Method Data were obtained from the National Electronic Injury Surveillance System (NEISS) for staple-related injuries among children 0–14 years of age. NEISS provides data from selected emergency rooms throughout the USA. Analysis included frequencies and χ2 analysis.
Results Analysis revealed 66 cases of injury to children related to industrial staples. There were an estimated 2107 injuries reported in the USA between 2002 and 2006 related to industrial staples. A majority of the cases were male, aged 6–10 years, and occurred in the home environment. Most injuries were lacerations to the fingers and arms. The source of the staples came mainly from furniture, boxes, staple guns and carpets.

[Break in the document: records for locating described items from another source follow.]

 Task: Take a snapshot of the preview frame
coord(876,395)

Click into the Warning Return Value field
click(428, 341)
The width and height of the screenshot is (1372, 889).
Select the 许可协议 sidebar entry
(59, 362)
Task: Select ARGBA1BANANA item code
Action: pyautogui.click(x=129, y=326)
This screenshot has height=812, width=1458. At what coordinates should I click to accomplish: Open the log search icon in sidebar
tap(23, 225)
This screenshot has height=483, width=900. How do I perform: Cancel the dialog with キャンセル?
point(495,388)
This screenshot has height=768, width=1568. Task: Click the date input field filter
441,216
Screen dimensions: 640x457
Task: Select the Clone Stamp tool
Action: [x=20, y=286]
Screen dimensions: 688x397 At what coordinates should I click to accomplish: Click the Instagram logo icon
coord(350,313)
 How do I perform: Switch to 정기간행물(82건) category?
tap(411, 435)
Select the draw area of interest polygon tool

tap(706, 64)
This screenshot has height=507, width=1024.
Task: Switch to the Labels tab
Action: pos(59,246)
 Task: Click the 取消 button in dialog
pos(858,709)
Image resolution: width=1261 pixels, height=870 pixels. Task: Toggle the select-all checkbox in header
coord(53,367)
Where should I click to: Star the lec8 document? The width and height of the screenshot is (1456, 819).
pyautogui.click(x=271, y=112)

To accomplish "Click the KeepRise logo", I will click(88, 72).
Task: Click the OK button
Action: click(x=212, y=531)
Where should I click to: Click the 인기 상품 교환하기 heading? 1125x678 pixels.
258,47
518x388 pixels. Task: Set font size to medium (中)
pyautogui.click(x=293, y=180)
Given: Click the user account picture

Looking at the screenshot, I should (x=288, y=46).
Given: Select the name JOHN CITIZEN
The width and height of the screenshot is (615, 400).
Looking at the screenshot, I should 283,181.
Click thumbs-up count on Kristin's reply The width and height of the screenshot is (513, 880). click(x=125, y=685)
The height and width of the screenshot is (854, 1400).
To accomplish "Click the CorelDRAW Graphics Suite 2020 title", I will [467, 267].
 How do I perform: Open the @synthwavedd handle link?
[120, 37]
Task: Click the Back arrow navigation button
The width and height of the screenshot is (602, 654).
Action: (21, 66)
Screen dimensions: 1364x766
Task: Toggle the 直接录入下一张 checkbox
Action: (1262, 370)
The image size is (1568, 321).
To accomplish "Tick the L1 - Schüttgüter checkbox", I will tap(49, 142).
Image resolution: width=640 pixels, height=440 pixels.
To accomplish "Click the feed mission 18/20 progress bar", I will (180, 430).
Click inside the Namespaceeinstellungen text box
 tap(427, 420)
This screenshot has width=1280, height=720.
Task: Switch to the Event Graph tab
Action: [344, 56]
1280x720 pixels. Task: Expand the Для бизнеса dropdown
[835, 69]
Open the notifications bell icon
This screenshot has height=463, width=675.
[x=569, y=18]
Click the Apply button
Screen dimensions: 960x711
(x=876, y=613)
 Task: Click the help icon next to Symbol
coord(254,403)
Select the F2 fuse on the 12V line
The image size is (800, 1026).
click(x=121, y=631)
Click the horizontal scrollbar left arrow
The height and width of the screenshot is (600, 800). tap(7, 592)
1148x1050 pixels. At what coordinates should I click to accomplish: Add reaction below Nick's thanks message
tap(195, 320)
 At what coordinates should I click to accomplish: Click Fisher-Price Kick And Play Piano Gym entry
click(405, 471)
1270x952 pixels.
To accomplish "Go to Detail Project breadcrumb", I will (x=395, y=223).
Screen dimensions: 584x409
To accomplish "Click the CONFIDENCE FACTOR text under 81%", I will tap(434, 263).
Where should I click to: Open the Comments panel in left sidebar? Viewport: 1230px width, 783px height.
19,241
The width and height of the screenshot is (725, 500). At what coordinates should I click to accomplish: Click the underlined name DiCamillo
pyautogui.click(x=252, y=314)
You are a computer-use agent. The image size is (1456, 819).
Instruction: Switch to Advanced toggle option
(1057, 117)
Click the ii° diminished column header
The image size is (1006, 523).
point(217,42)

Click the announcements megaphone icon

Conclusion The study reveals that children are injured when exposed to staples that are open in boxes, carpets and furniture. There are alternative methods to use when manufacturing boxes and furniture, such as glue. It is recommended that alternative methods for carpets, furniture and boxes be pursued to limit hazards and injury that could be preventable. In most cases the injury was minor, but there still exists a burden on the healthcare system for a hazard that could be replaced with updated technology.